Bucharest saw its old calls for a permanent multinational NATO naval fleet confirmed after Russia annexed Crimea. While Turkey swung between loyalty to the alliance and maintaining relations with Russia, Bulgaria summarily rejected the proposal. Bulgarian Prime Minister Boyko Borisov dreamed of a Black Sea upon which only sailboats, yachts and cruise ships sailed, and would hear nothing of a NATO fleet.
At a meeting of NATO defense ministers at the end of October, a final agreement on a common posture on the southeastern flank was reached. A Romanian-led brigade of up to 5,000 soldiers will now be established there. Several member states have also agreed to cooperate with navy and air force units as well. On paper, there is no such thing as a permanent NATO fleet, but a permanent presence on the Black Sea is now a done deal.

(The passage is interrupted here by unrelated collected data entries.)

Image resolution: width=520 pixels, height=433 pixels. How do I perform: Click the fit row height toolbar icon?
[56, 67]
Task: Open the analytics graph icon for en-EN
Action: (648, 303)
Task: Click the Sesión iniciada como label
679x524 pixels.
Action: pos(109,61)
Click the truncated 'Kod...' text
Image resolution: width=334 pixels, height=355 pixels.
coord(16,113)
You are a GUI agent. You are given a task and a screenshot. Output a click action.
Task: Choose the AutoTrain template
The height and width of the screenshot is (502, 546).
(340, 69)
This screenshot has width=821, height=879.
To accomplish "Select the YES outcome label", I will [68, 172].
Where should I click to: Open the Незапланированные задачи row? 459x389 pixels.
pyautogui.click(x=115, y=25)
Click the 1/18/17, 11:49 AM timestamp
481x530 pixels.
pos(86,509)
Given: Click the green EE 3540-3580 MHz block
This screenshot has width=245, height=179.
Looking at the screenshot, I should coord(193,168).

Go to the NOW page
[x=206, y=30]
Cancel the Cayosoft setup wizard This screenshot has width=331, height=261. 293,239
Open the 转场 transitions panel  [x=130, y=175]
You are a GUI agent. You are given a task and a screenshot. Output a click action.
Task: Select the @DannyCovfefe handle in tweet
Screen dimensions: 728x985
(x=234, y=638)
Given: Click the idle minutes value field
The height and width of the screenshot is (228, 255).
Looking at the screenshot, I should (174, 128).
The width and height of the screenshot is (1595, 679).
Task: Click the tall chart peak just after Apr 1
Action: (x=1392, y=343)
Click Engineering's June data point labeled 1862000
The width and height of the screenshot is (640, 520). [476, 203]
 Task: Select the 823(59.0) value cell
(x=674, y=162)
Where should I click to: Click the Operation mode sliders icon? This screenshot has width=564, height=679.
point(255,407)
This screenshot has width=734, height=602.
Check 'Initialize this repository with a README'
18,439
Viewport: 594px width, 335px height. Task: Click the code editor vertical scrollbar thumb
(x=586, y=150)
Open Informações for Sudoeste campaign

The alliance stands together
That is the right signal for member states on the Alliance’s eastern periphery. Their fear of Russian aggression is certainly justified. The region’s sense of security has been severely shaken by fighting in Georgia and Ukraine. The West has waited far too long to come up with an adequate response. Now the alliance’s wait-and-see attitude has fundamentally changed. Moscow’s strategists must now realize that, in an emergency, NATO will stand together to defend all of its partners.
Ultimately, it is up to Russia to show that it is not seeking confrontation with the West. The Black Sea must not become the stage for military provocations. Moscow would be well advised to cease with its saber rattling. Another war in Europe would be a catastrophe for all sides.